→ **INSTRUCTIONS TO FOLLOW**
Reproduce, exactly and in full, only the lines below from the one containing "Viewport: 1103px width, 541px height." through the one containing "Click the API Calls trend icon".

→ **DATA PROVIDED**
_ _ _ _ _ _ _
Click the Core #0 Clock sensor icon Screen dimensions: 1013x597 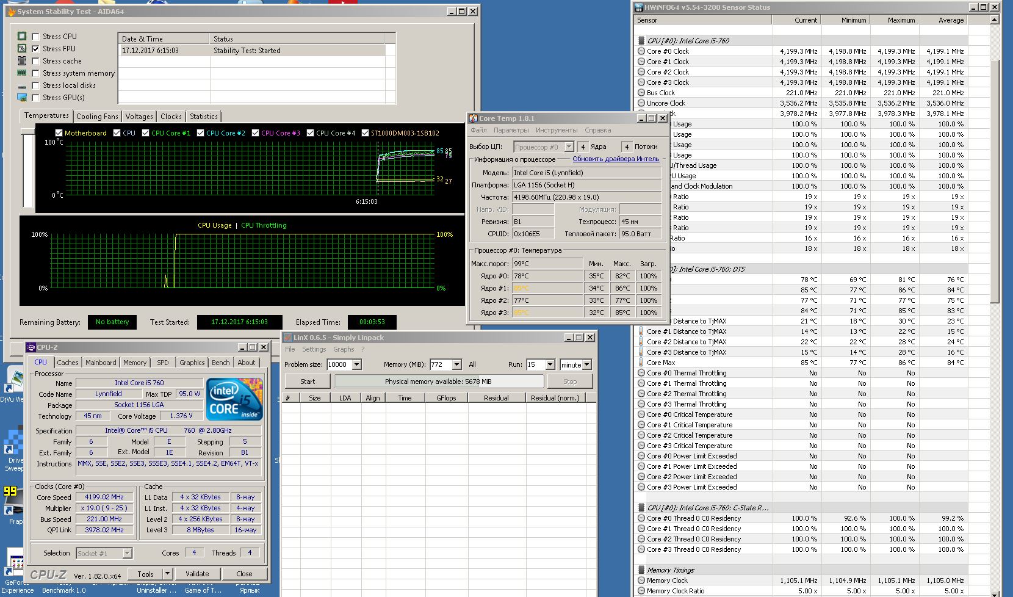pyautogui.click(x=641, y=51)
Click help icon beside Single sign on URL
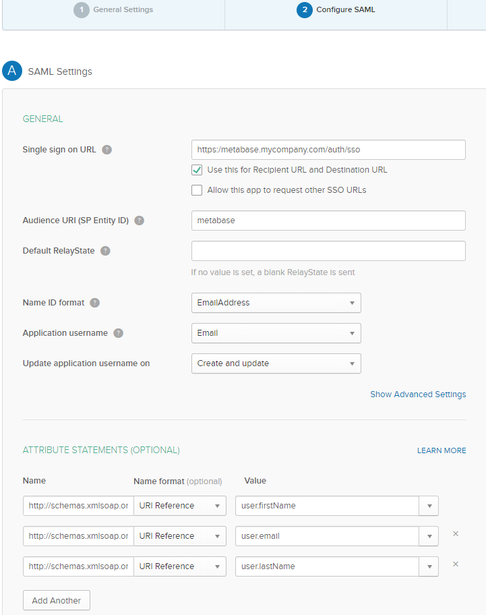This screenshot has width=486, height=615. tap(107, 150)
_ _ _ _ _ _ _
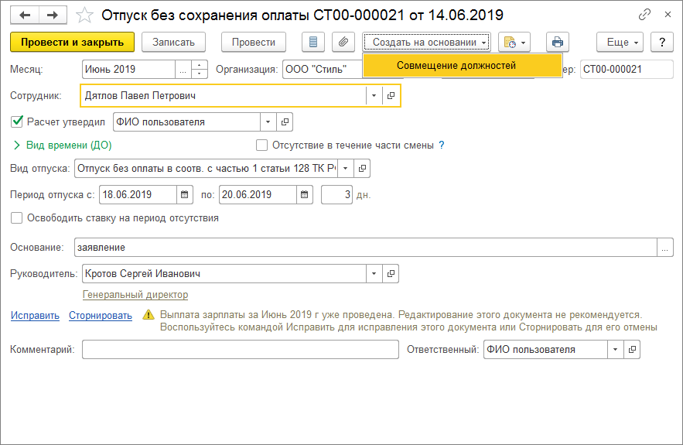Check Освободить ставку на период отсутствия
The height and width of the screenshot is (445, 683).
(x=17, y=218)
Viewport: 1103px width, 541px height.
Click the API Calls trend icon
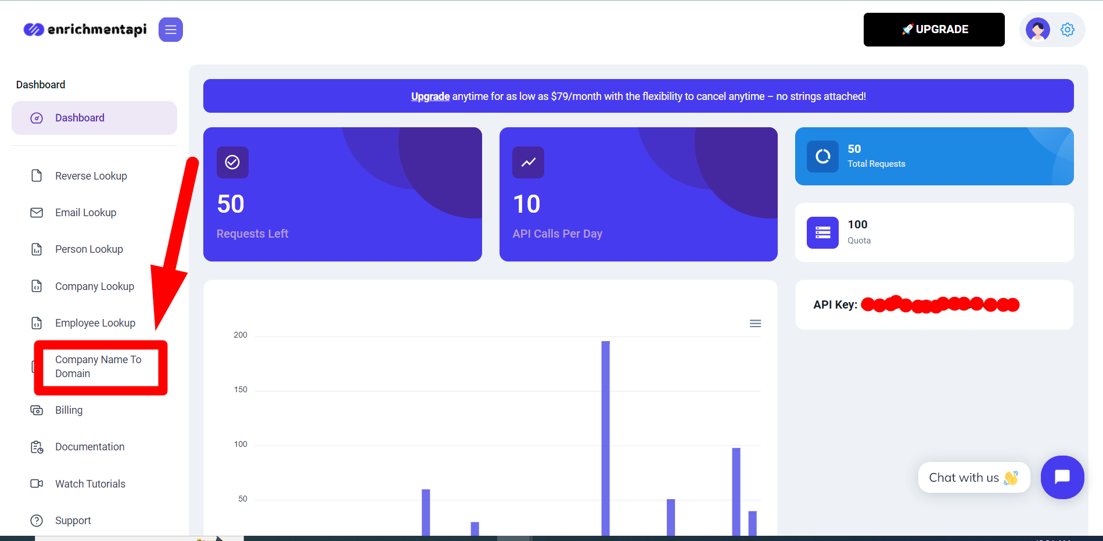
_ _ _ _ _ _ _
→ **EXERCISE SOLUTION**
Viewport: 1103px width, 541px height.
Click the API Calls trend icon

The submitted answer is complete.